Description of problem: The KubeAPIErrorBudgetBurn alert is often pending in the CI. The alert is active because there's a (small) percentage of requests that have a latency above the 1 second threshold. Most of these requests breaking the SLO have been tracked down to be POST requests to the pods/exec subresource. Version-Release number of selected component (if applicable): 4.9 (probably the same for previous releases) How reproducible: Often seen in the CI, for instance: https://prow.ci.openshift.org/view/gs/origin-ci-test/pr-logs/pull/openshift_cluster-monitoring-operator/1273/pull-ci-openshift-cluster-monitoring-operator-master-e2e-aws-single-node/1415089024816648192 Steps to Reproduce: 1. I believe it would be possible to reproduce by launching "oc exec" commands at a steady rate. 2. 3. Actual results: The alert is pending.
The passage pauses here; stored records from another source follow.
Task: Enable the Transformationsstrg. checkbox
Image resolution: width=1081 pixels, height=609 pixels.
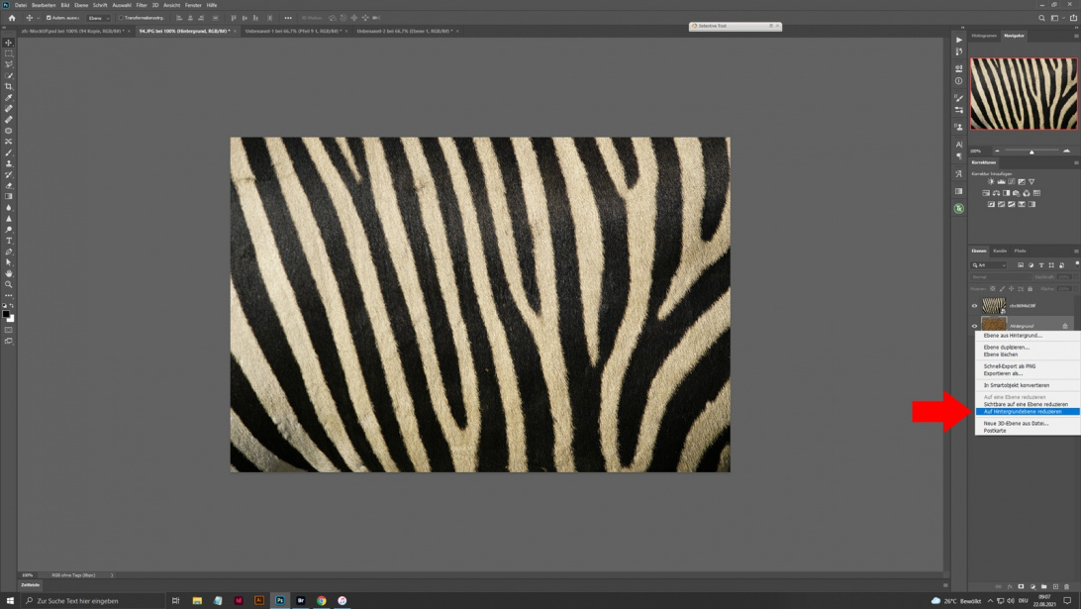Action: point(121,18)
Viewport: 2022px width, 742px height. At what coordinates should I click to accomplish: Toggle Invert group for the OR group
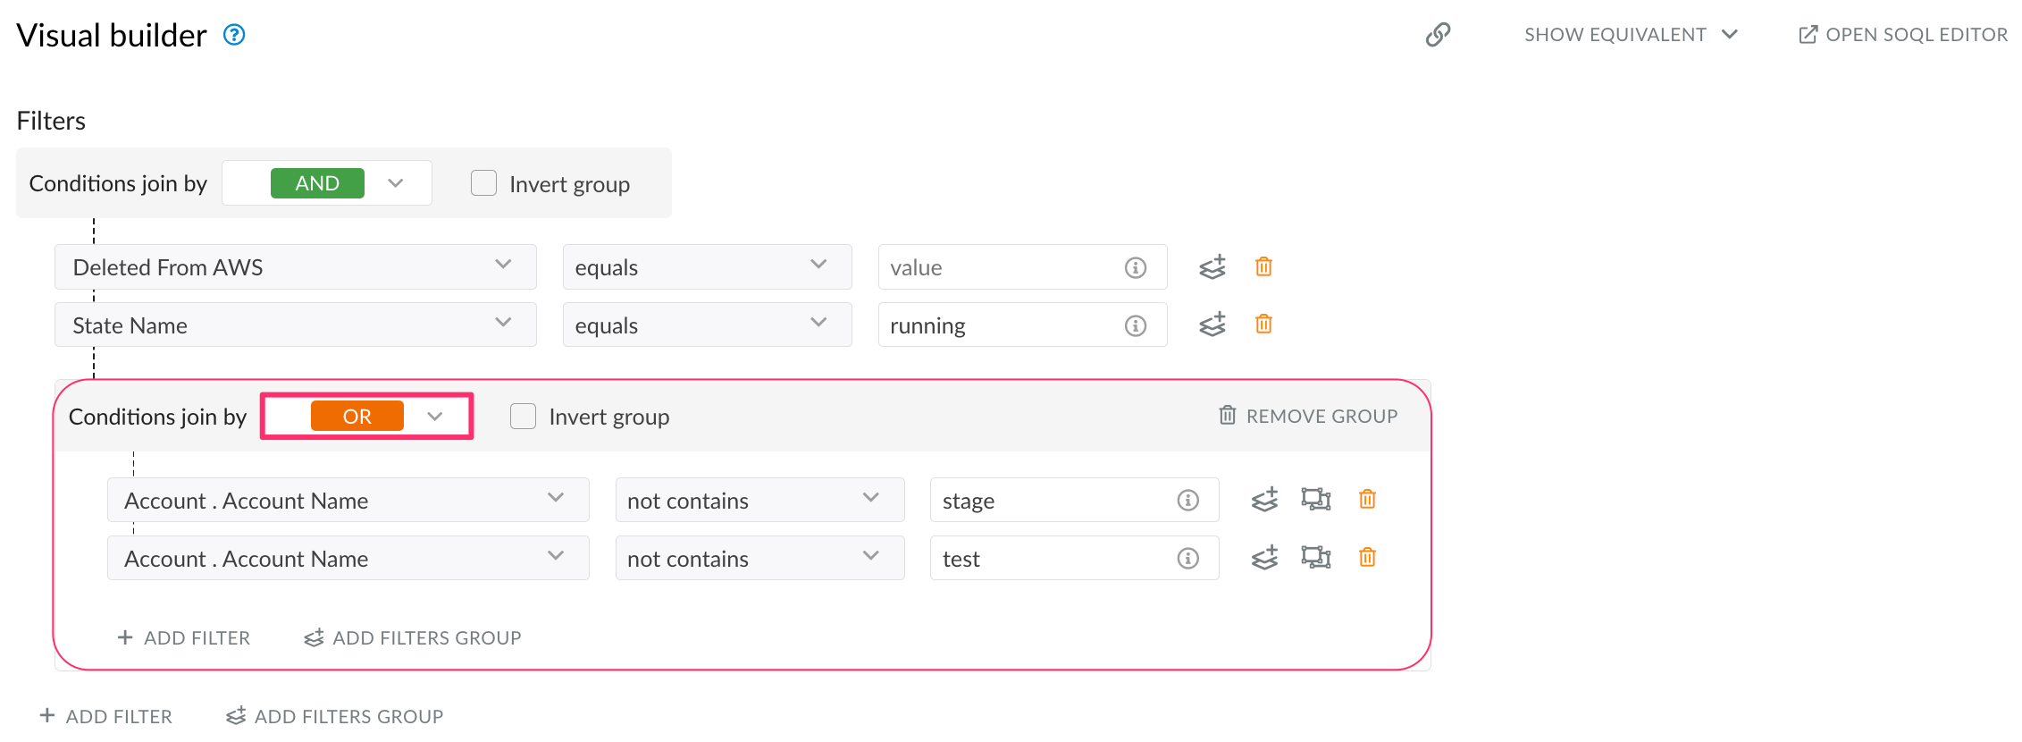point(523,417)
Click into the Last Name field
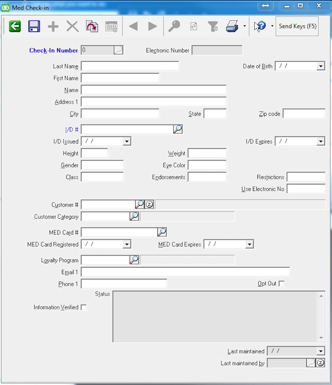The width and height of the screenshot is (332, 385). [130, 66]
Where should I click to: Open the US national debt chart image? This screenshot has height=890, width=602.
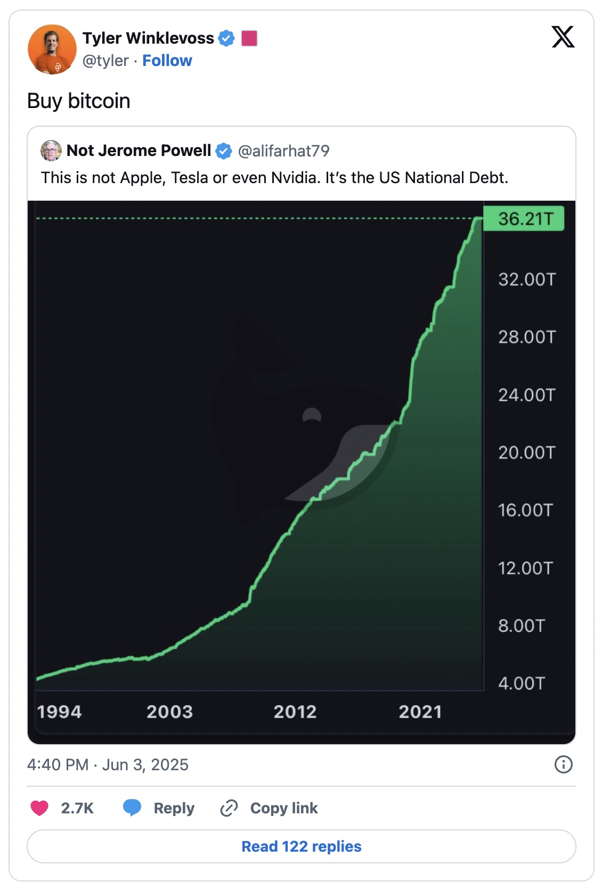click(x=302, y=472)
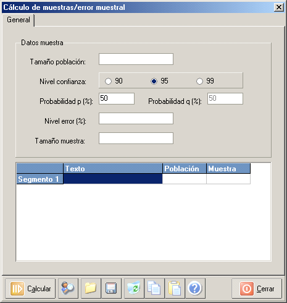This screenshot has height=303, width=287.
Task: Select the 90 confidence level radio
Action: click(x=109, y=81)
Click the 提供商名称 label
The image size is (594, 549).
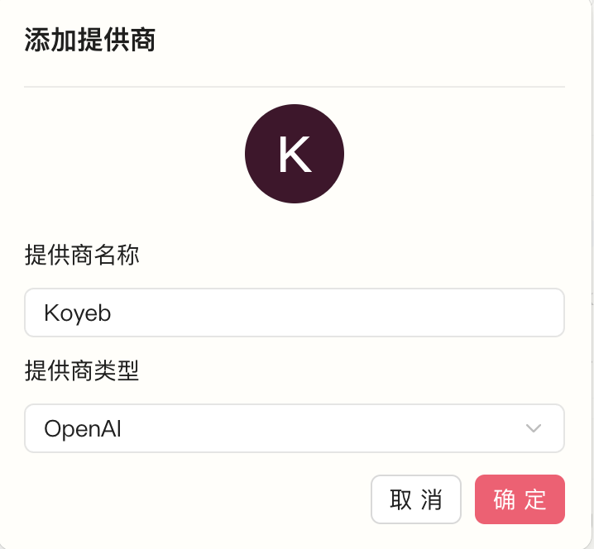click(x=82, y=255)
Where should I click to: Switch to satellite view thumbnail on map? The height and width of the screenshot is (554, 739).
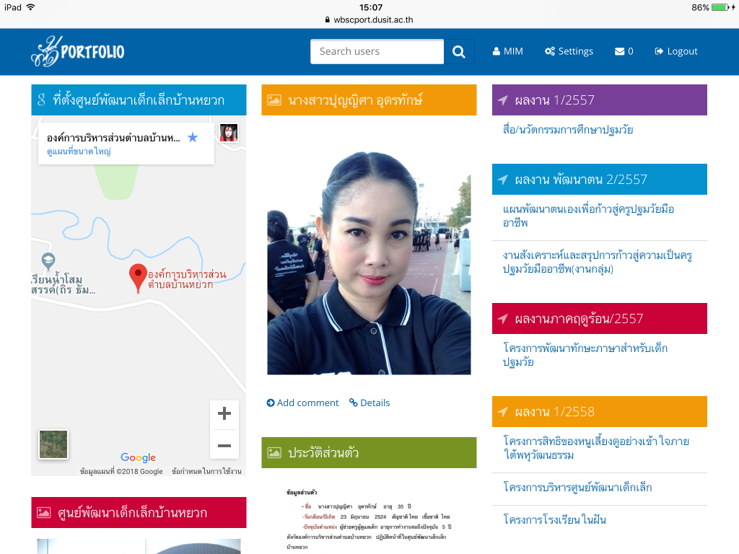53,444
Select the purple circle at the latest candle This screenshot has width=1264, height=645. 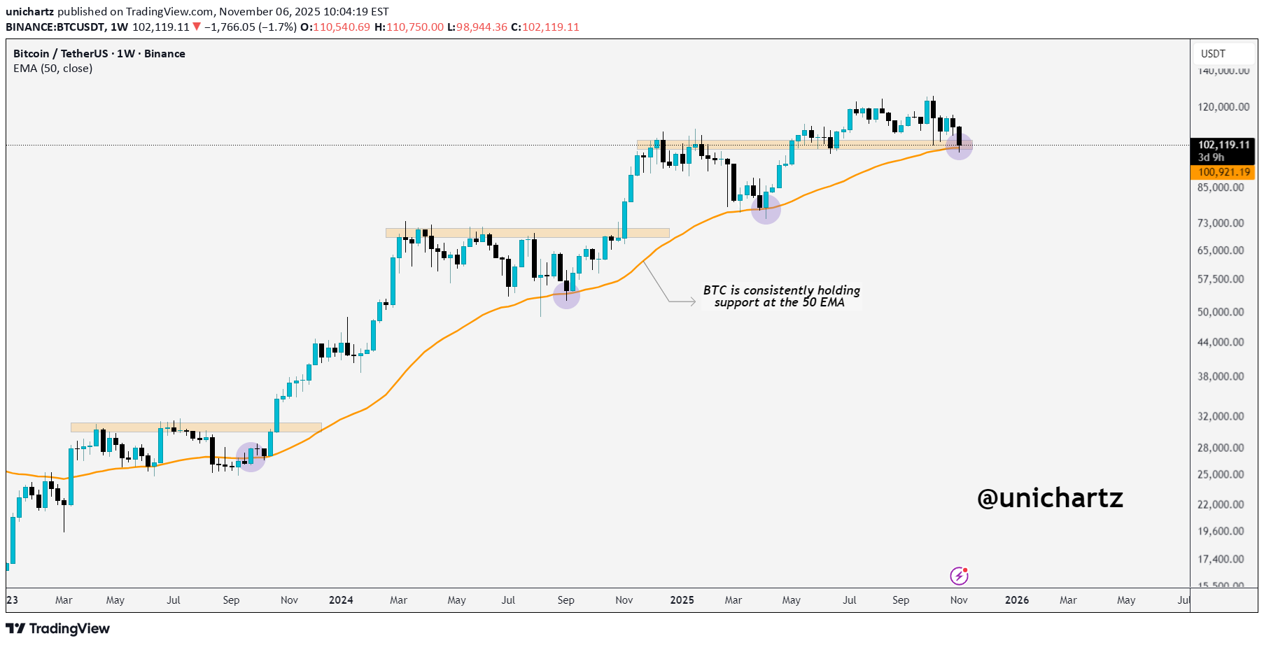[x=959, y=146]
Expected results: The alert shouldn't be pending. Additional info: The current recording rules computing burn-rates for write requests [1] don't exclude the "exec|proxy|logs" subresources unlike the recording rules for read requests [2]. The alert has been identified as a flake and is ignored by the origin e2e test suite [3]. [1] https://github.com/openshift/cluster-kube-apiserver-operator/blob/005a95607cf9f8db490e962b549811d8bc0c5eaf/bindata/assets/alerts/kube-apiserver-slos.yaml#L302-L413 [2] https://github.com/openshift/cluster-kube-apiserver-operator/blob/005a95607cf9f8db490e962b549811d8bc0c5eaf/bindata/assets/alerts/kube-apiserver-slos.yaml#L64-L301 [3] https://github.com/openshift/origin/blob/4f99a10d9b0f2f47f17e50961aac7e39af065ab4/test/extended/prometheus/prometheus.go#L82-L87
To be clear: this is about the exec (and other subresources) being missing from the alert in certain rules. It's not about hunting generic alert occurances in CI.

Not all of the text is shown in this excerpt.